Date: 2011-07-20 02:55 pm (UTC)
From: [identity profile] examorata.livejournal.com
I think that the trend for libraries is more coffee-shop-and-local-musicians. I am not sure about brick-and-mortar bookstores. There IS a thrill of discovery, but I really do not want to keep buying books - for reasons you noted! I have too many as it is and it's hard to part with them, even the ones I know I will never re-read. I've really been trying to go to the library more often. A new library model with for-profit features like coffee? Maybe.
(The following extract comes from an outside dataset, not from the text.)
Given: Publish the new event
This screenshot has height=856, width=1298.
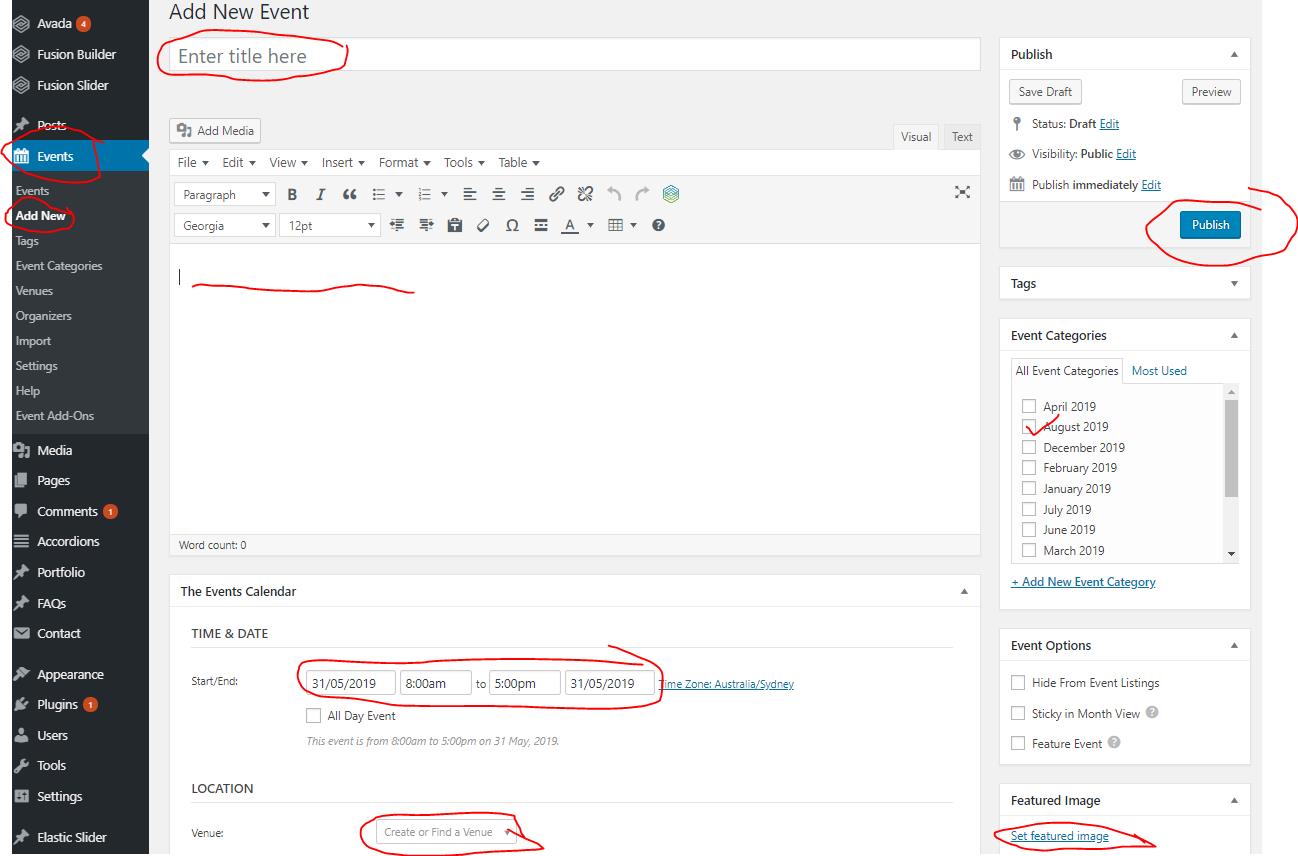Looking at the screenshot, I should 1210,224.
I wouldn't mind a coffee shop with books, but I am not a huge coffee drinker. What I really want is a coffee shop/locally sourced cafe, with books and board games, that doesn't mind if you sit around for hours. But, um, I don't think it's possible to make a profit that way.

Date: 2011-07-22 05:13 pm (UTC)
From: [identity profile] mediaprophet.livejournal.com
The advantages of big box bookstores became their disadvantages when Amazon came on scene. Amazon does what Borders did, but better -- that being a large selection, up-to-the-minute inventory system across a chain of stores. You could not go to a small, local bookstore and find 30,000 different titles in one place; nor could you call them and quickly find out how many copies of the hot new title they had in stock, and if they were out, how many were in stock in the next zip code over.
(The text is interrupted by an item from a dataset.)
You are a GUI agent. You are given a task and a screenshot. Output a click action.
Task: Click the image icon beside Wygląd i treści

Amazon does all that, but better.

The advantages of a B&M bookstore are that you can browse. Where Amazon tries to recreate that experience, using tags and similar shopper data, nothing beats the "ooh what's that?" experience of browsing random shelves. But any bookstore can do that for you.

Small, local bookstores have a local feel, more than just a "local authors" section, but an authentic local feel. This is something Borders and Amazon could not do. Sure, Borders had (I suppose still has, for the time being) a local manager who knew that the local customers bought a lot of manga; so he stocked a lot of it for them. And Amazon can tell you what other people in [Your Geolocation / Shipping Address Here] buy. But nothing can beat the local culture that comes with something like DC has in Politics & Prose, for instance. Plus, the people at a small, local store are less likely to be minimum wage lackeys and more likely to be enduring partners committed to the store (in that the owner probably works the counter, like at Second Edition).

So that's why I think B&M bookstores aren't going away; but big box bookstores are doomed.